Zukunft der personalisierten Medizin

Trotz hoher Zukunftserwartungen steht die personalisierte Medizin noch vor wissenschaftlichen und finanziellen Herausforderungen. LABORWELT befragte Experten, wo sie die Zukunft in Sachen Biomarkerentwicklung, sequenzierungsbasierte Diagnostik und Erstattung sehen.

Christian Meisel

LABORWELT:

Worin liegen die spezifischen Schwierigkeiten, validierte Companion Diagnostics zu entwickeln und wie viele potentielle Biomarker erwarten Sie für die nächsten fünf Jahre?

Meisel:

Forscher von Pharma und Diagnostics arbeiten frühzeitig zusammen.

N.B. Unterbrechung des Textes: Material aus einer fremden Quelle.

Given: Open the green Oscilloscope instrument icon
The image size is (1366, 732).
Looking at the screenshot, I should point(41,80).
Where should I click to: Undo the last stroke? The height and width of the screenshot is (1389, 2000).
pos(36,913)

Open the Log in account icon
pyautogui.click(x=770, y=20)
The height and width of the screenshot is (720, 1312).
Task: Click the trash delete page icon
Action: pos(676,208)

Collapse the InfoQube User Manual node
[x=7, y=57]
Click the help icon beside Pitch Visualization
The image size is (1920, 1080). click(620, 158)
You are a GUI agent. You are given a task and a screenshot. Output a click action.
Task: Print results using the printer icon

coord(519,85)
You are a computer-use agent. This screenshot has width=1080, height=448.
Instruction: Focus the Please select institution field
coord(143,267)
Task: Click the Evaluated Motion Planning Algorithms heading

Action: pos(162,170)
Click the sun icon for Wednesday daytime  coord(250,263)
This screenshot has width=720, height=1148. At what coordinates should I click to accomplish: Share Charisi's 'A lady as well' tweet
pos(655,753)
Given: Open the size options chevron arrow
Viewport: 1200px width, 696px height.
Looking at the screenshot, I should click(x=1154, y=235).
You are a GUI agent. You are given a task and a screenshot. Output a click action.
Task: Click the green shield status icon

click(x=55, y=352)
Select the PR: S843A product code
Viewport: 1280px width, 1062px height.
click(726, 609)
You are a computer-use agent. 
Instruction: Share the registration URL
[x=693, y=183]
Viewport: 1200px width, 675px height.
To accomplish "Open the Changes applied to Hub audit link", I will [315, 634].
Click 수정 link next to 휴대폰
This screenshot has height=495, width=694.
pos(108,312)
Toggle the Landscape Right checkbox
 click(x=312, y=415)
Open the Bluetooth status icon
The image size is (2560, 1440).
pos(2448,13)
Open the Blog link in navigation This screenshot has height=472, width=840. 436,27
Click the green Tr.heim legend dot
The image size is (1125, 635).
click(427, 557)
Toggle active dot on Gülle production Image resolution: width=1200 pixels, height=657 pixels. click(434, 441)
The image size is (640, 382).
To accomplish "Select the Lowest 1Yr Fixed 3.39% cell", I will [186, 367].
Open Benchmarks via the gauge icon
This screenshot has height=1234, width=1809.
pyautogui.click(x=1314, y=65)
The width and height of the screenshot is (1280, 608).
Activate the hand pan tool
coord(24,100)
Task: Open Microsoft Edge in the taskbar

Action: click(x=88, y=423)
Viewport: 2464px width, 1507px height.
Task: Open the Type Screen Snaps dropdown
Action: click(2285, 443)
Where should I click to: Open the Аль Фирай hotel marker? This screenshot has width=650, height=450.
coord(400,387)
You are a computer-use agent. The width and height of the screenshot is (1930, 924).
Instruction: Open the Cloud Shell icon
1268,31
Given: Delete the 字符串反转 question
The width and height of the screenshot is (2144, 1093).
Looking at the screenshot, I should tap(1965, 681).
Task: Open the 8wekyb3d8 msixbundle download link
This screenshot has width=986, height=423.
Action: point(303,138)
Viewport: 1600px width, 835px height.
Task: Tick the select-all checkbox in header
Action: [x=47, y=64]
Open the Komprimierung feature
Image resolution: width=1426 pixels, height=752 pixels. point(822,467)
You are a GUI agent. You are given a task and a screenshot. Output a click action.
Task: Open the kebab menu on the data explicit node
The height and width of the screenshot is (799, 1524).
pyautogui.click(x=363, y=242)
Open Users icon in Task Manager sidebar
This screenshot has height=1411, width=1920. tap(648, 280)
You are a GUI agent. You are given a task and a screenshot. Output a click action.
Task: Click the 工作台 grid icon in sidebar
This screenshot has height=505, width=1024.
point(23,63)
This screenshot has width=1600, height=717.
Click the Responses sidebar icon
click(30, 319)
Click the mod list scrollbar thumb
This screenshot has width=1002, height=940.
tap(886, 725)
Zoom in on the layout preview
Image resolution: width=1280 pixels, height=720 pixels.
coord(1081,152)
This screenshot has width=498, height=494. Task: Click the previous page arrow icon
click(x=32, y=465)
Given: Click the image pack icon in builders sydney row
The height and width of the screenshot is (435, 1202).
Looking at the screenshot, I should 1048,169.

Know-how, geistiges Eigentum und Technologien müssen gemeinsam und uneingeschränkt nutzbar sein. Wir entwickeln schon in der frühen Forschungsphase des Medikamentes, noch vor der klinischen Phase I, eine Vielzahl diagnostischer Forschungstests, um prädiktive Biomarker zu identifizieren, die in der späteren Entwicklung die Gruppierung der Patienten nach ihrem Ansprechen darauf erlauben. Auch die zeitliche Abstimmung beider Entwicklungen ist herausfordernd. Die Medikamentenentwicklung sowie die Diagnostikentwicklung folgen strengen Richtlinien. In drei klinischen Phasen wird das Medikament auf seine Sicherheit und Wirksamkeit geprüft und parallel dazu wird ein diagnostischer Test nach strengen Vorgaben der Zulassungsbehörden validiert.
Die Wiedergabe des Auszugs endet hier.